* TASK TO CARRY OUT: Go through the records and give each one again exactly, omitting the images.

Segment Start: DATA TO EXAMINE

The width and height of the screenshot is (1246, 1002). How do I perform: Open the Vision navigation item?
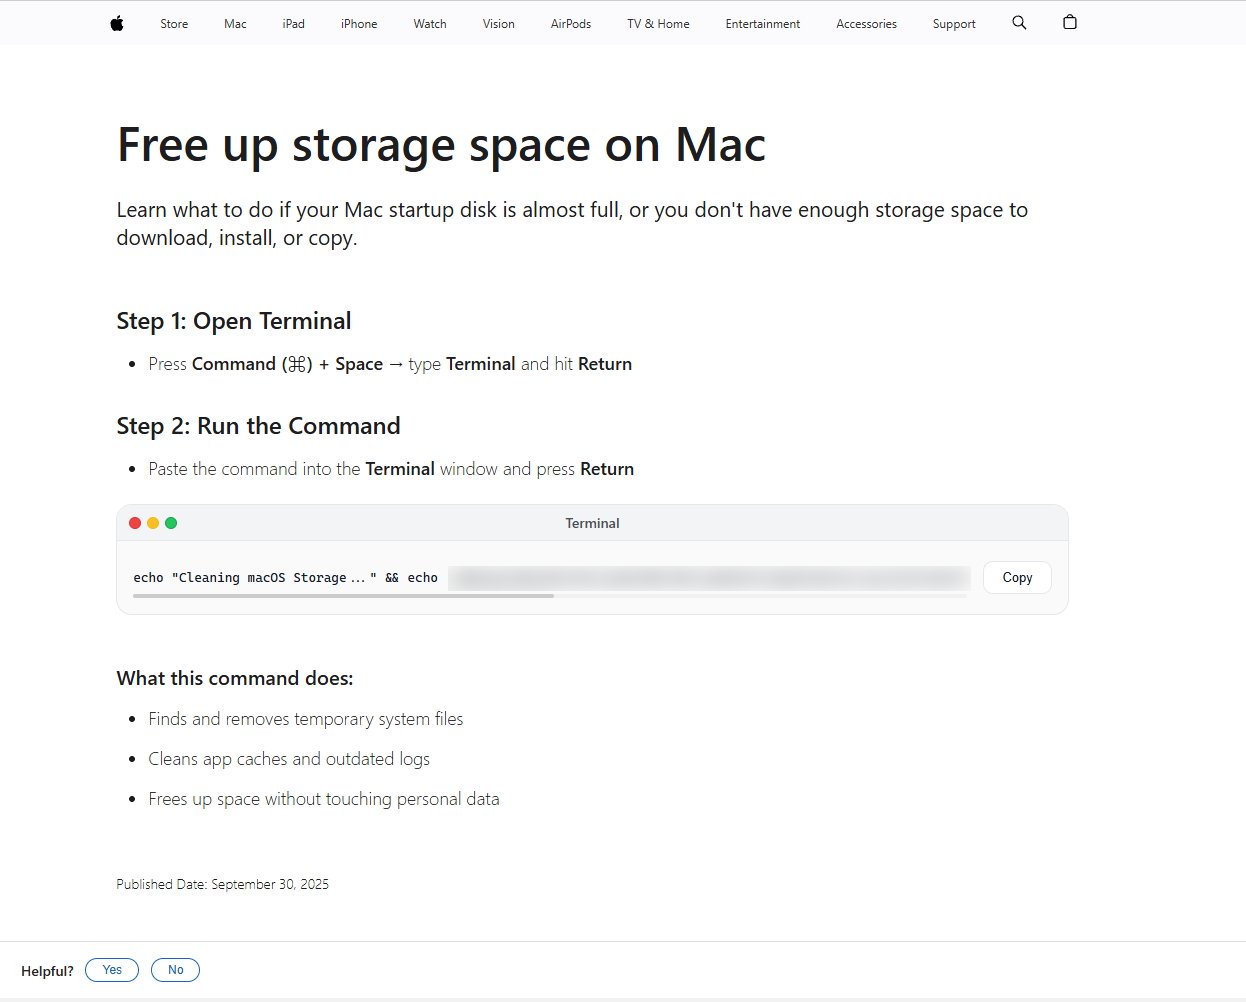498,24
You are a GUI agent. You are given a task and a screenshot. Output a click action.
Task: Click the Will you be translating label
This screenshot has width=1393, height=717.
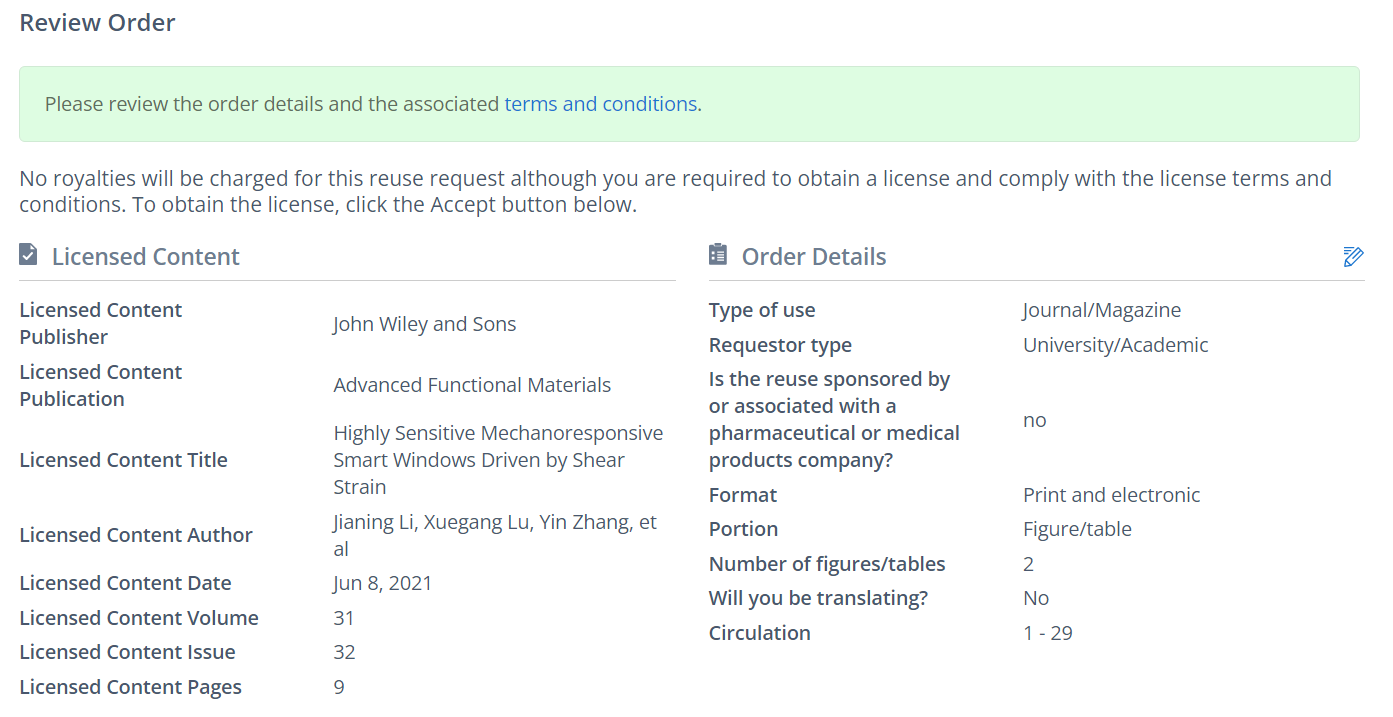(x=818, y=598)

Segment End: DATA TO EXAMINE

* EXERCISE RESPONSE:
The width and height of the screenshot is (1246, 1002). How do I perform: Open the Vision navigation item?
498,24
You are a GUI agent. You are given a task and a screenshot. Output a click action.
Task: Click the Will you be translating label
This screenshot has width=1393, height=717.
(x=818, y=598)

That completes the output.